▸ Goal of the exercise
Word for word, restate the lines from the start of the data down to the line with "This screenshot has width=1296, height=759.", both included.

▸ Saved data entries

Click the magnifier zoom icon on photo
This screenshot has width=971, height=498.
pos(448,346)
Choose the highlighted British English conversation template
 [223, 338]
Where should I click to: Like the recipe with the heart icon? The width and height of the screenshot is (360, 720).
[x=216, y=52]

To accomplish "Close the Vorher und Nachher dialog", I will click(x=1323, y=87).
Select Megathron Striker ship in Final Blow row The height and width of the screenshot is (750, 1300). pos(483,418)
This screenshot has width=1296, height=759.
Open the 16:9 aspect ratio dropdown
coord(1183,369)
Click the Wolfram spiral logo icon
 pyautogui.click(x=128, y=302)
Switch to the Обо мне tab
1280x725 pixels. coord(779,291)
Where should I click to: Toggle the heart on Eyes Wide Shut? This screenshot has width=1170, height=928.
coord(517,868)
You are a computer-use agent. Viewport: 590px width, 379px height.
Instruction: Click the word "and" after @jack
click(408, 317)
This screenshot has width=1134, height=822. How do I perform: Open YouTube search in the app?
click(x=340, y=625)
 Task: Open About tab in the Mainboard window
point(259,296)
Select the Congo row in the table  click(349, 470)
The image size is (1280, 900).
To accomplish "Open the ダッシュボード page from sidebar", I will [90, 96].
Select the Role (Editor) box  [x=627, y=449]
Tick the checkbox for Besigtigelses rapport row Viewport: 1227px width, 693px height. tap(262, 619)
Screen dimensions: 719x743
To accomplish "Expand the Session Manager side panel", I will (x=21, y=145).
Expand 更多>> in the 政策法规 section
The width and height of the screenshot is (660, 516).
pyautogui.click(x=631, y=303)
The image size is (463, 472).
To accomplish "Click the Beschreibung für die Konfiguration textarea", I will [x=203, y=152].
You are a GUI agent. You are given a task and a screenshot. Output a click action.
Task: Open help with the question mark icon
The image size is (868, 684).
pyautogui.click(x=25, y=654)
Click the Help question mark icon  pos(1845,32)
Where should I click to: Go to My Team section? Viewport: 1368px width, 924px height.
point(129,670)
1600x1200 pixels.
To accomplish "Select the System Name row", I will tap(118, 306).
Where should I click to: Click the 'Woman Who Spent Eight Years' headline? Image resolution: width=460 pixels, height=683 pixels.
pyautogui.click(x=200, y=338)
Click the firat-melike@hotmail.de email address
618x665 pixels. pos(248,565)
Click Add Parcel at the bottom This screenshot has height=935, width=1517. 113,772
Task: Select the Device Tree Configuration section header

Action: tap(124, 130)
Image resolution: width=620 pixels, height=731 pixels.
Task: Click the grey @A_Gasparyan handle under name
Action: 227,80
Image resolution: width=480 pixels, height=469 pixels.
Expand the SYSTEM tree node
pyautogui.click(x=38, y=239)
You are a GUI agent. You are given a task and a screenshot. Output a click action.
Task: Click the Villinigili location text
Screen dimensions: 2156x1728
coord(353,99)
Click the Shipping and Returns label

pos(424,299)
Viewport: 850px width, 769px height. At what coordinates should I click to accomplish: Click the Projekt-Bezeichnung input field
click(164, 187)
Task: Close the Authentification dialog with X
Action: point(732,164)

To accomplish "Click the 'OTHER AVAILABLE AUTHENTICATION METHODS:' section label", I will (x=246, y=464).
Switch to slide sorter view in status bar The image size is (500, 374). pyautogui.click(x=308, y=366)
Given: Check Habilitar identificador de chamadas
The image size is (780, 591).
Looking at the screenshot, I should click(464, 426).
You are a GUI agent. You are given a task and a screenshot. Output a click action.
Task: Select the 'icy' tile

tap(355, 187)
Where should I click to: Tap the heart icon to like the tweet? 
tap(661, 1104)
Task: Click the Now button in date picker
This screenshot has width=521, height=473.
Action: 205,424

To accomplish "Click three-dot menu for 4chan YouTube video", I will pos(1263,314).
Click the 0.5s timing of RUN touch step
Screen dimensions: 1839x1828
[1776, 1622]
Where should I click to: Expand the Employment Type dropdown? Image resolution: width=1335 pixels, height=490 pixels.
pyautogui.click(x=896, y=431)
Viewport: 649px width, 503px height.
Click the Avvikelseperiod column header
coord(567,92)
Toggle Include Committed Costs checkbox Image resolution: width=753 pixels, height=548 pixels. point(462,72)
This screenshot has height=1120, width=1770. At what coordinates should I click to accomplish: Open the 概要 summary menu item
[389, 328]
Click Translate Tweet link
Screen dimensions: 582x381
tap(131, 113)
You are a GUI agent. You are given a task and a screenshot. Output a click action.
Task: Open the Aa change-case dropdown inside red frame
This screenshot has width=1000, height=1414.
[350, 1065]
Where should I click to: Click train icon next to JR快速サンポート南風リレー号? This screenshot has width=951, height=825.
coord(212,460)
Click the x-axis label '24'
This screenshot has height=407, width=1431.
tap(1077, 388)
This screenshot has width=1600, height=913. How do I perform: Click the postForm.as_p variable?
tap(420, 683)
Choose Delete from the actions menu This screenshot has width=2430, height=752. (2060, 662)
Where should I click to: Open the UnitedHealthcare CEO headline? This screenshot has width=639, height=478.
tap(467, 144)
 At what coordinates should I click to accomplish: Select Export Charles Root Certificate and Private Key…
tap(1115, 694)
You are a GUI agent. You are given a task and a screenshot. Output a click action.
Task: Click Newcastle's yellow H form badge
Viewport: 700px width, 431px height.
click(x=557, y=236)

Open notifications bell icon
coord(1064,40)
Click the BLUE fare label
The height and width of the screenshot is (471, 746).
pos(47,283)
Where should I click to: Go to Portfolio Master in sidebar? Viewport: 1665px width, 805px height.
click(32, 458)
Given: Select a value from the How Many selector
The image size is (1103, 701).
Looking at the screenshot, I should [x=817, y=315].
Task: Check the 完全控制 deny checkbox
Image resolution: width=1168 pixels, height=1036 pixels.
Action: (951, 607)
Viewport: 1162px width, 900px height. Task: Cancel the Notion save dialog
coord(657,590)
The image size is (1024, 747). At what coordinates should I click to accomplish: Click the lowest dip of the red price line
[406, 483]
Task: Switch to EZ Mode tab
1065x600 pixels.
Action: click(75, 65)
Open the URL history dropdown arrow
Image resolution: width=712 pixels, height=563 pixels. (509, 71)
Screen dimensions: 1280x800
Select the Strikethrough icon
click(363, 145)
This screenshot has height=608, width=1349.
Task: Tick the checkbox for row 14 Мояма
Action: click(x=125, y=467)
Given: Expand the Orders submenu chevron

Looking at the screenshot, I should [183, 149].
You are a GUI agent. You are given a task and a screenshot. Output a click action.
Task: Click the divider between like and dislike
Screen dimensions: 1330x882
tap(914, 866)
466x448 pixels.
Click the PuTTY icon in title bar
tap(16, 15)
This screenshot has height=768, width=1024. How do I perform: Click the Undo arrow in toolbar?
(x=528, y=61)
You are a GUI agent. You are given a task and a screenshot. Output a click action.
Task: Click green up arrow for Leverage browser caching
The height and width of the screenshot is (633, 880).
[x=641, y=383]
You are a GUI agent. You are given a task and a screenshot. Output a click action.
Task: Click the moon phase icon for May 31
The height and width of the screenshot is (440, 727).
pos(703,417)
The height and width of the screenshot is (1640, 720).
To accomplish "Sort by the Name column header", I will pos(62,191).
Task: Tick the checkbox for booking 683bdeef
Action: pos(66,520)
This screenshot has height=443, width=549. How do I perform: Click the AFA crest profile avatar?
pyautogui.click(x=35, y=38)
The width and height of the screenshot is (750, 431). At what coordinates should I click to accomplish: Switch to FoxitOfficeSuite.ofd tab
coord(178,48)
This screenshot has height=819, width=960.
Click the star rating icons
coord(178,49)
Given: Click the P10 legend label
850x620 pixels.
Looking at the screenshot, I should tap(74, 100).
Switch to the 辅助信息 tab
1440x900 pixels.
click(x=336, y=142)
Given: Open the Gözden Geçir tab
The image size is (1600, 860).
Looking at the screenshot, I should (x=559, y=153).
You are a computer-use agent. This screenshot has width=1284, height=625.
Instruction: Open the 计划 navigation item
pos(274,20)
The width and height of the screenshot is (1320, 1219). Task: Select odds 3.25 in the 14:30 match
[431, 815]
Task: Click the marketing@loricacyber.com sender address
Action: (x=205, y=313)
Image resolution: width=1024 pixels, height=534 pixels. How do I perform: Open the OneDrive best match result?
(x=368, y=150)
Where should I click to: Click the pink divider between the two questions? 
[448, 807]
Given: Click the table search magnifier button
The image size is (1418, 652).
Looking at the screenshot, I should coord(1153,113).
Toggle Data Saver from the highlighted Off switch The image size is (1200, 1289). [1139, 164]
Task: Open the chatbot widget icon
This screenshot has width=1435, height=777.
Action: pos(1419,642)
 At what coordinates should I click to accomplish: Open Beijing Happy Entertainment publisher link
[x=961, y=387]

▸ Reply
Click the magnifier zoom icon on photo
This screenshot has width=971, height=498.
pos(448,346)
Choose the highlighted British English conversation template
 [223, 338]
Where should I click to: Like the recipe with the heart icon? The width and height of the screenshot is (360, 720).
[x=216, y=52]

To accomplish "Close the Vorher und Nachher dialog", I will click(x=1323, y=87).
Select Megathron Striker ship in Final Blow row The height and width of the screenshot is (750, 1300). pos(483,418)
This screenshot has width=1296, height=759.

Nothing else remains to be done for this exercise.